Comparison of the Six Months Ended June 30, 2000 and 2001

     Outsourcing Services Revenues. Outsourcing services revenues increased $4.1 million, or 18.5%, to $26.1 million for the six months ended June 30, 2001 from $22.0 million for the corresponding period in 2000. The increase was primarily attributable to the impact of Tropical Storm Allison, which storm occurred during June, 2001. The increase in revenue related to processing for this storm was approximately $4.1 million, including an increase of $1.6 million in Affiliated Revenue, and an increase of $1.6 million in Unaffiliated Revenue. The Company’s Colonial Claims subsidiary had a like revenue increase of $439,000. Additionally, from the Company’s automobile line of business, revenue increased approximately $1.1 million for the six months ended June 30, 2001 as compared to the corresponding period in 2000 due principally to significant volume increases in new business for Non-standard Auto. The foregoing increases were partially offset by a decrease in Instant Auto revenue as this business is terminating and processing will cease accordingly, soon.

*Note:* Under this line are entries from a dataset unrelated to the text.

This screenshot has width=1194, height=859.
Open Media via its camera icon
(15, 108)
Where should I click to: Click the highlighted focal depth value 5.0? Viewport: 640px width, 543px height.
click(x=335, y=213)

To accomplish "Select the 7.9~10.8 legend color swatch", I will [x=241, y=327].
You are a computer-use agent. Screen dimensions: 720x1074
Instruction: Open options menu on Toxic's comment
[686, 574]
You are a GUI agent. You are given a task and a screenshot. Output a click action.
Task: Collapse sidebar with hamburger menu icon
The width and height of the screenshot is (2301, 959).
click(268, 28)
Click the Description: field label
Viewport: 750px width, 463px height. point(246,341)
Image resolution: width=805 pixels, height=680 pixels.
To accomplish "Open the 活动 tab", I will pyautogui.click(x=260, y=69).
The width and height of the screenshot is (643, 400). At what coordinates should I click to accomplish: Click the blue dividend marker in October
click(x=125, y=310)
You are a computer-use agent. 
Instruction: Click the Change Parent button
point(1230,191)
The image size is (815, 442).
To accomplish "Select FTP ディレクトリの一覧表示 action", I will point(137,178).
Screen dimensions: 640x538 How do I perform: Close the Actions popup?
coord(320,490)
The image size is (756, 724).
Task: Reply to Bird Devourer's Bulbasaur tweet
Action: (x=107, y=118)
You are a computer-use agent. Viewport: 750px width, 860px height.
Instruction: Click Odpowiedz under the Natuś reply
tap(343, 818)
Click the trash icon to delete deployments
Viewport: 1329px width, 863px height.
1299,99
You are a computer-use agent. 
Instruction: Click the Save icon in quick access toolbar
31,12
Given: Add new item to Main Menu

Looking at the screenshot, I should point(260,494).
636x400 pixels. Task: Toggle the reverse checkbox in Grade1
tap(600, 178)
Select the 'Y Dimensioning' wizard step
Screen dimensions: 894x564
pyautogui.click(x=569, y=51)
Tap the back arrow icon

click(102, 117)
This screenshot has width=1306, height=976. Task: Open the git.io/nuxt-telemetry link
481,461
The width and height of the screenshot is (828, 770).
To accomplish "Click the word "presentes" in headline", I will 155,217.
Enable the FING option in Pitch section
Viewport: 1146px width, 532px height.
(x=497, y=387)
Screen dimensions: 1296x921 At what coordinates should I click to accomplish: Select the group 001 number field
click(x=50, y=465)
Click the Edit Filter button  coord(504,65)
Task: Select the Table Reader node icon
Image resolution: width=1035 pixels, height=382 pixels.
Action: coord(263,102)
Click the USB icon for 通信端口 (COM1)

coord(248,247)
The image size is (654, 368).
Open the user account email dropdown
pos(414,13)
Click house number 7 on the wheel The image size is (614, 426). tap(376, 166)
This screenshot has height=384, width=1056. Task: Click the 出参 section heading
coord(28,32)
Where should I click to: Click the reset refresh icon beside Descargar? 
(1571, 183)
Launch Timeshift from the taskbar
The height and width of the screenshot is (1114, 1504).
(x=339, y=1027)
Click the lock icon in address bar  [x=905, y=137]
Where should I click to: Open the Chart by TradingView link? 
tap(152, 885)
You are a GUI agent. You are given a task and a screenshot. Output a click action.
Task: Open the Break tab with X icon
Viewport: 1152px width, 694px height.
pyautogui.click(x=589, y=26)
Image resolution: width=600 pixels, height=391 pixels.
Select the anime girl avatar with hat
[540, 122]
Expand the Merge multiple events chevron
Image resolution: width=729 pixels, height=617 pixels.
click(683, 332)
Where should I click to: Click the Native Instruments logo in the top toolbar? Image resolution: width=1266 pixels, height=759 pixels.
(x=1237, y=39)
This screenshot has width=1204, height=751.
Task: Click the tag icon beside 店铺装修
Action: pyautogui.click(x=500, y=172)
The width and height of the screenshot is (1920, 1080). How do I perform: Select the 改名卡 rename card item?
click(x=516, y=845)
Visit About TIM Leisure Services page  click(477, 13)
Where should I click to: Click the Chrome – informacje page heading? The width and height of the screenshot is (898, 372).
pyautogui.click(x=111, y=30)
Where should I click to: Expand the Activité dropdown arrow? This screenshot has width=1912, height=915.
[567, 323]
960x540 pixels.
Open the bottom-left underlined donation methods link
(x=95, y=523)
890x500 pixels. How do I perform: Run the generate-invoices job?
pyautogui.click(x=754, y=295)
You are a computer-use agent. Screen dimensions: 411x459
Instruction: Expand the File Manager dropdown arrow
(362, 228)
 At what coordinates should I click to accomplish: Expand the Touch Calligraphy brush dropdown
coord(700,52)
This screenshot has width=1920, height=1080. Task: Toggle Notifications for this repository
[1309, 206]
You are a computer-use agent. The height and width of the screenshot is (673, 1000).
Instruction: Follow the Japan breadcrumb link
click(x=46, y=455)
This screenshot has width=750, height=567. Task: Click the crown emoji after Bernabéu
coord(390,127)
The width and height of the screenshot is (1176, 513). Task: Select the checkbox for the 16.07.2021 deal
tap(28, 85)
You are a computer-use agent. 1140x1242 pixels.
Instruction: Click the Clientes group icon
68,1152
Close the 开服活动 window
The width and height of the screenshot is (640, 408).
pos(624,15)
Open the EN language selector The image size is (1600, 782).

     Flood Zone Determination Services Revenues. Flood zone determination services revenues increased $1.7 million, or 20.2%, to $10.4 million for the six months ended June 30, 2001 from $8.6 million for the corresponding period in 2000. The increase was primarily attributable to an increase in the number of flood zone determinations processed by Geotrac during the first six months of 2001 as compared to the corresponding period in 2000. The increase in the number of flood zone determinations processed was primarily due to a decrease in mortgage interest rates and a corresponding increase in mortgage refinancings and loan originations which have historically driven the demand for flood zone determinations.

     Cost of Outsourcing Services. Cost of outsourcing services decreased $785,000, or 4.4%, to $17.0 million for the six months ended June 30, 2001 from $17.8 million for the corresponding period in 2000. As a percentage of outsourcing services revenues, cost of outsourcing services decreased to 65.0% for the six months ended June 30, 2001 from 80.5% for the corresponding period in 2000. The decrease in the dollar amount of cost of outsourcing services was primarily attributable to a decrease of $1.6 million in payroll costs due to two staff reductions completed in late 2000 and early in 2001 and a decrease of $700,000 in contract labor/consulting costs, coupled with a payroll expense reduction related to the Company’s information technology expenses. The IMSG, Inc. information technology staff was terminated and transferred to BIG effective June 1, 2001, as the Company is continuing to develop its’ long-term information technology strategy and needs. In addition, electronic equipment lease costs decreased $320,000 as a result of the expiration of certain equipment leases. These decreases were partially offset by increases in Colonial Claims costs of $430,000 related to claims adjuster expenses necessitated due to the aforementioned Tropical Storm Allison, which storm occurred in June 2001. Lastly, part of the offset to the decreased expenses from prior year relate to the cost of a new document imaging system and the opening of a new document output center in late 2000, with related new costs for equipment and services.

     Cost of Flood Zone Determination Services. Cost of flood zone determination services increased $700,000, or 18.1%, to $4.6 million for the six months ended June 30, 2001 from $3.9 million for the corresponding period in 2000. As a percentage of flood zone determination services revenues, cost of flood zone determination services decreased to 43.9% for the six months ended June 30, 2001 from 44.7% for the corresponding period in 2000. The increase in Cost of Flood Zone Determination Services was primarily attributable to corresponding increases in revenues related to Flood Zone Determinations, as noted in the aforementioned Flood Zone Determination Revenue note.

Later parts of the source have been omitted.